§ **Activity**
Find the lines below holding the word "computer" and copy each of them.

§ **Dataset entries**
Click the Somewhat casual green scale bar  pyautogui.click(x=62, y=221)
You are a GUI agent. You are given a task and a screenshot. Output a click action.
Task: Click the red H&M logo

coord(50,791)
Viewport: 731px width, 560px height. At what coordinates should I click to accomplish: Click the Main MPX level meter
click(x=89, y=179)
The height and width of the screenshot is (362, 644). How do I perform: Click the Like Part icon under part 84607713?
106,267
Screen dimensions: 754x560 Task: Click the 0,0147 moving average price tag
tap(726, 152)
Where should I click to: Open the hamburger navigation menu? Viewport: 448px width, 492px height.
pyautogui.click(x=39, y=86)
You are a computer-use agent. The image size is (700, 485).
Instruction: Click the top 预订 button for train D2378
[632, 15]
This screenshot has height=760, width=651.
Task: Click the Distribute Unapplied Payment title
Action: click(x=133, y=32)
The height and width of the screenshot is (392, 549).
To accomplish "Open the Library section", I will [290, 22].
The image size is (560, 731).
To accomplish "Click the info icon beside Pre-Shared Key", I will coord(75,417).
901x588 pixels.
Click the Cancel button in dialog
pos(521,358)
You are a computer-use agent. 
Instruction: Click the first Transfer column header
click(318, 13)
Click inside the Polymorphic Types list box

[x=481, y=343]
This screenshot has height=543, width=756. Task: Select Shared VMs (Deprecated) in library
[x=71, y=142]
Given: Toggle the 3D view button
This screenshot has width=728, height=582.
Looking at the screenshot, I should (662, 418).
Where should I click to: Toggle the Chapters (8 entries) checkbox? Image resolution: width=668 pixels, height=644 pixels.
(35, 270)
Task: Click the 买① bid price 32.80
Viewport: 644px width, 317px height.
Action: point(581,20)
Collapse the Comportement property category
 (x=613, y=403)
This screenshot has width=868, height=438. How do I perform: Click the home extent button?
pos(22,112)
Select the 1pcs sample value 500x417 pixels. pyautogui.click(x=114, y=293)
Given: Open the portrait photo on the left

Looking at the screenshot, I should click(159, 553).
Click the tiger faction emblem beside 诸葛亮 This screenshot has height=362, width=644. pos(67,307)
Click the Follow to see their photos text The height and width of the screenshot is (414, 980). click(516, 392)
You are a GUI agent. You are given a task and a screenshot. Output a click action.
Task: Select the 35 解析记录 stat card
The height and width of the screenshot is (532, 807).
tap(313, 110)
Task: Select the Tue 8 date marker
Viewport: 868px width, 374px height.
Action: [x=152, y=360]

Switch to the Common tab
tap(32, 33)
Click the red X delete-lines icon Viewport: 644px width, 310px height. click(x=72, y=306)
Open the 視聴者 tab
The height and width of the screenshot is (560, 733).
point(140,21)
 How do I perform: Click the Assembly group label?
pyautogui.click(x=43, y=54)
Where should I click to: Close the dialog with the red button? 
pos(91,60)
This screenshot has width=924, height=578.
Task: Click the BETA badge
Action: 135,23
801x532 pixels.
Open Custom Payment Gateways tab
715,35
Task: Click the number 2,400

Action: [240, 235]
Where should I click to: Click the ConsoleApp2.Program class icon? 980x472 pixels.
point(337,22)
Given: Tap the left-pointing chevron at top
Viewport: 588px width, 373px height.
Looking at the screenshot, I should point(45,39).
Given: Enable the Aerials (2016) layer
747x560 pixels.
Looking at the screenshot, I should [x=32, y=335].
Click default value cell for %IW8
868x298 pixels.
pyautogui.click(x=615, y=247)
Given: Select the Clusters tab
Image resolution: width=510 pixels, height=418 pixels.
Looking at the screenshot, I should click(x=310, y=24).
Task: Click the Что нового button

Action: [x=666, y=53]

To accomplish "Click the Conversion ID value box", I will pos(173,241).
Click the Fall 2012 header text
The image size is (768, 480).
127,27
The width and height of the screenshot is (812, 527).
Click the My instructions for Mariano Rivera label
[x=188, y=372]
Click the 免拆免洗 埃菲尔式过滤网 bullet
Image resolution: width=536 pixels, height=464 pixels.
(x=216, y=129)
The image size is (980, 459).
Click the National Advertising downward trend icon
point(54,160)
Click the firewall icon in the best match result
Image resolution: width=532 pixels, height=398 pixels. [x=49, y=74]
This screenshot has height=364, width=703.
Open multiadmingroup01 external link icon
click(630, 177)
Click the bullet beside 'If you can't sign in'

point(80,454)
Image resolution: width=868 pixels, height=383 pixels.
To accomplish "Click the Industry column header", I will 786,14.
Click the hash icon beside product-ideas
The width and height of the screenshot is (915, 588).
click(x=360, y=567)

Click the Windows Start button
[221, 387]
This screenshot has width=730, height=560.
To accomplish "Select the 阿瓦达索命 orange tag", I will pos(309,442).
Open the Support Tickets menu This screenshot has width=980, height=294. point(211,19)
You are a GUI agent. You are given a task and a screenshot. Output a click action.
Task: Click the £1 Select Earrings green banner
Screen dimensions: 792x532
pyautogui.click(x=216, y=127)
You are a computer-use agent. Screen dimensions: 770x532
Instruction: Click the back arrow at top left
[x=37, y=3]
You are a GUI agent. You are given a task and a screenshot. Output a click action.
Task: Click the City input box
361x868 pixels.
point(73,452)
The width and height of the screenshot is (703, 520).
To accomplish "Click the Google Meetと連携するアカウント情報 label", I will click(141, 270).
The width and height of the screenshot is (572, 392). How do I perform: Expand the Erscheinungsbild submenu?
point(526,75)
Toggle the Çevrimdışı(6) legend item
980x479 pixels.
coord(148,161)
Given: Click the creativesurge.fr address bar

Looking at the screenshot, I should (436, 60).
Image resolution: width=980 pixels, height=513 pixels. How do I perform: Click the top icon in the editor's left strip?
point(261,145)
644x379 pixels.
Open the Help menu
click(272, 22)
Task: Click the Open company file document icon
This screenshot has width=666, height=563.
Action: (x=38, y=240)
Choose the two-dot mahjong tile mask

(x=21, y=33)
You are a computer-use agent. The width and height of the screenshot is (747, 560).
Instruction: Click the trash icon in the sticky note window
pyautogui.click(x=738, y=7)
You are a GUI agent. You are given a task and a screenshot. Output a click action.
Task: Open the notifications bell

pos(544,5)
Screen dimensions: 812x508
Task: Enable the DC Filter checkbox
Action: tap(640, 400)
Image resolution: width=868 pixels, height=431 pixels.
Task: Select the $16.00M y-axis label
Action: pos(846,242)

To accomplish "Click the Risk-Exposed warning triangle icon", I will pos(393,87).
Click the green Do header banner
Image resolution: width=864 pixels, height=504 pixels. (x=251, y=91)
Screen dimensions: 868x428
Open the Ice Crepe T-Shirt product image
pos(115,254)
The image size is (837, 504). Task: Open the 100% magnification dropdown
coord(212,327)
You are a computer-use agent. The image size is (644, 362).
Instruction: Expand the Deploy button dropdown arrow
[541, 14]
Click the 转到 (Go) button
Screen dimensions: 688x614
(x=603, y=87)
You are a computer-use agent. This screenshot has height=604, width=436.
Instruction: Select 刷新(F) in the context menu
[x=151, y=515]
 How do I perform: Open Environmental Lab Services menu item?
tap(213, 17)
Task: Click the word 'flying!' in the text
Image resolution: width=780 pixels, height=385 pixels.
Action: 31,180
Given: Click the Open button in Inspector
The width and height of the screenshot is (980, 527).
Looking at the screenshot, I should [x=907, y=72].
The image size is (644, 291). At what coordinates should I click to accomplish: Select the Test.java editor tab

§ **Response**
You are a computer-use agent. The image size is (700, 485).
You are a computer-use agent. 
You are a computer-use agent. Screen dimensions: 770x532
You are a computer-use agent. The width and height of the screenshot is (747, 560).
You are a computer-use agent. The image size is (644, 362).
You are a computer-use agent. This screenshot has height=604, width=436.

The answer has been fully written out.